Is this proof correct? Exercise/theorem: Let B be an invertible matrix. Show that A=B^(T)*B is positive definite

Question

Exercise 5.5.29, Linear algebra: a modern introduction

• Because A has a quadratic form, A can be written as A=QDQ^(T), where D is an orthogonal matrix with orthonormal eigenvectors as columns and D is a diagonal matrix with the eigenvalues of A on the diagonal.

• Consider A=B^(T)*B. Because B is invertible, we can write A=B^(T)BI=B^(T)BB^(-1)*B=B^(T)IB. If we let Q=B^(T) and D=I, then A=QDQ^(T)=B^(T)IB.

• Because I has the eigenvalue 1, it follows that A has eigenvalue 1. Hence A is positive definite.

One thing im not really sure about, is if i can let Q=B^(T), because B^(T) might not be orthogonal.

Answer 1

You're right, this approach may not work, since there's no guarantee that $B^T$ is an orthogonal matrix.

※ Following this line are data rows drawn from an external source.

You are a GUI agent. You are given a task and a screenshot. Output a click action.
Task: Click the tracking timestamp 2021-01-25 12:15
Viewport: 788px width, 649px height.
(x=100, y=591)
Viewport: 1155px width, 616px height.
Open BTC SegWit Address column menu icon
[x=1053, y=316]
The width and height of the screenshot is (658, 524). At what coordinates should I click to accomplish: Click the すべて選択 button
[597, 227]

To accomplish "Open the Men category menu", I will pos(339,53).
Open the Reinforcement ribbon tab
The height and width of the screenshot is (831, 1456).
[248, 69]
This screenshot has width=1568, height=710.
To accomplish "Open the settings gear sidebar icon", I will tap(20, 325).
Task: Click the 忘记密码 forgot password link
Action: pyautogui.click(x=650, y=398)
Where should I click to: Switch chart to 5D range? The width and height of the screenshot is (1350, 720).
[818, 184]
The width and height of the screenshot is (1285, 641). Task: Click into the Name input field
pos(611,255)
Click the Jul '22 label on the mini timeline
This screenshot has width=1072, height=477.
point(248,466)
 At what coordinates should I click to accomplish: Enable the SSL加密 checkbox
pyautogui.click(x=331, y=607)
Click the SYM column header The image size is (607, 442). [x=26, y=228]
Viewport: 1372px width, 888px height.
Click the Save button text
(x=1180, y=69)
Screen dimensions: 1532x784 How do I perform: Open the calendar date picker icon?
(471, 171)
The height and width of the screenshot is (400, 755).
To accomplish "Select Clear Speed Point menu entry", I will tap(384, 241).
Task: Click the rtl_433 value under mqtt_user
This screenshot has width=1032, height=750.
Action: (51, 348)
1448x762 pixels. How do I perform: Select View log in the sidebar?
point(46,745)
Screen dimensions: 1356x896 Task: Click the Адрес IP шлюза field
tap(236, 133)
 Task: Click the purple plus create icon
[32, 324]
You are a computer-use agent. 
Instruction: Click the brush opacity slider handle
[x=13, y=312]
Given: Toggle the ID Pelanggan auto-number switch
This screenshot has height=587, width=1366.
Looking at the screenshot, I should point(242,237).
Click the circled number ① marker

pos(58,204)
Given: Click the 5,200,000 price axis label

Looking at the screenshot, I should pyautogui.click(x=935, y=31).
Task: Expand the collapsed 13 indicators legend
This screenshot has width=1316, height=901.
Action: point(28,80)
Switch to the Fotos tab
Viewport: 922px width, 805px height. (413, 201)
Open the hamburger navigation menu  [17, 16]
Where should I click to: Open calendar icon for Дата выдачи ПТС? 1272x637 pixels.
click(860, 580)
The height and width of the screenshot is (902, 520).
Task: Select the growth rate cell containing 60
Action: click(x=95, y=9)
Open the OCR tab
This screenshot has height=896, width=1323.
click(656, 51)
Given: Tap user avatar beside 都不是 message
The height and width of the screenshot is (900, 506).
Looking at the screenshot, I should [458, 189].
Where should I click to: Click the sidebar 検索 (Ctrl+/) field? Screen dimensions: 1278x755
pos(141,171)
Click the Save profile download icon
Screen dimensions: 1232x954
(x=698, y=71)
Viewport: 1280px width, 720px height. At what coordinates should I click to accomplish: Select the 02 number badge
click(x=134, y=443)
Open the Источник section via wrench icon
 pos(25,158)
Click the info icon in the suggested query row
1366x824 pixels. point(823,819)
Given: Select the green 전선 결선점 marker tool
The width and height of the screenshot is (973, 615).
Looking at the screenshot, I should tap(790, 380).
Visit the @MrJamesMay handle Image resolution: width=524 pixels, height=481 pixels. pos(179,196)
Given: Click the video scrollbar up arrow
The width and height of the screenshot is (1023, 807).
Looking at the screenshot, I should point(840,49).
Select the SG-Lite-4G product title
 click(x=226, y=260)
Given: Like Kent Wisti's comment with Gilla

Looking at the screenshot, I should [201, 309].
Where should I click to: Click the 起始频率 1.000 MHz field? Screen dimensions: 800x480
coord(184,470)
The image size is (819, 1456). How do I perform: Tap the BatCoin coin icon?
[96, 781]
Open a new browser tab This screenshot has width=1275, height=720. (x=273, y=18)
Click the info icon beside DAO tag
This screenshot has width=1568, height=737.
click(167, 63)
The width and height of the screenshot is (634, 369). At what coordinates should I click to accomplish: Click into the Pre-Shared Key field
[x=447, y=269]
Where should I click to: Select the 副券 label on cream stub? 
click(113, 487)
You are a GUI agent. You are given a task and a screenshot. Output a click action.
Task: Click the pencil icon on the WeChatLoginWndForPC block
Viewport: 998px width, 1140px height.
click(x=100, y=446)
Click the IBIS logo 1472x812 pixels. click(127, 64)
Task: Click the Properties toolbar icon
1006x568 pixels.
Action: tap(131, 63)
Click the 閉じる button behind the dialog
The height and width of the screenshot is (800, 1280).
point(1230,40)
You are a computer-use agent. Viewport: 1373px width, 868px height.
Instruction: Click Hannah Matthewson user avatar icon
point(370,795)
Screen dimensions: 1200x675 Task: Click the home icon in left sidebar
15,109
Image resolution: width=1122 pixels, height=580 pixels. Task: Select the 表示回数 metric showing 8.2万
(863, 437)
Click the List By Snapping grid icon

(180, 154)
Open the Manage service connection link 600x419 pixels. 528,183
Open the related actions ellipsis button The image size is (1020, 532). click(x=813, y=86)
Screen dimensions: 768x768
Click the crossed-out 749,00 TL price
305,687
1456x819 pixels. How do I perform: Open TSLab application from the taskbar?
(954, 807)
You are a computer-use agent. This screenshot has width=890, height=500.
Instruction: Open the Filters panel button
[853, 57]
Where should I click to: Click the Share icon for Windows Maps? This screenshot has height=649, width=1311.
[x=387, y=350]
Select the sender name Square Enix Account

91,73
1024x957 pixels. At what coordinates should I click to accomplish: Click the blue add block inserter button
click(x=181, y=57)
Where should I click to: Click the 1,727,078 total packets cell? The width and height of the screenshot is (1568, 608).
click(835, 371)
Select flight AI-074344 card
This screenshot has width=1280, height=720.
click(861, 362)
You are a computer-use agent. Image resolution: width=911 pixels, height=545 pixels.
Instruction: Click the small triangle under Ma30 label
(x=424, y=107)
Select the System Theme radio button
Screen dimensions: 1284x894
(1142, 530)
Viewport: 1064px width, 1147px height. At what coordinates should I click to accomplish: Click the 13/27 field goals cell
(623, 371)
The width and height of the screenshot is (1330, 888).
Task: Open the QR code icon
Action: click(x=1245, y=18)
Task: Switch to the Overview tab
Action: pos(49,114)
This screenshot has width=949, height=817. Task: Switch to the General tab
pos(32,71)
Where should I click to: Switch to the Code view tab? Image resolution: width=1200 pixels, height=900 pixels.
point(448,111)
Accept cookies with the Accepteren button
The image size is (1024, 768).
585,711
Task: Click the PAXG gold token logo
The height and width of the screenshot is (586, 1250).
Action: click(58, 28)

Simply observe that $A$ is symmetric, and that $$\langle x, Ax\rangle =x^TB^TBx=\langle Bx, Bx\rangle=\|Bx\|^2$$ which is always $\ge 0$, and since $B$ is injective, it is zero iff $x=0$.

Answer 2

Let $Bx=y$. Since $B$ is invertible $y=0$ if and only if $x=0$. Now suppose that $x \neq 0$ we have

$$ x^T A x= x^T B^T B x = (Bx)^TBx=y^Ty=y_1^2 + \cdots +y_n^2>0$$

since $x \neq 0$ implies $y \neq 0$. Thus $x^T A x >0$ when $x \neq 0$ showing $A$ is positive definite.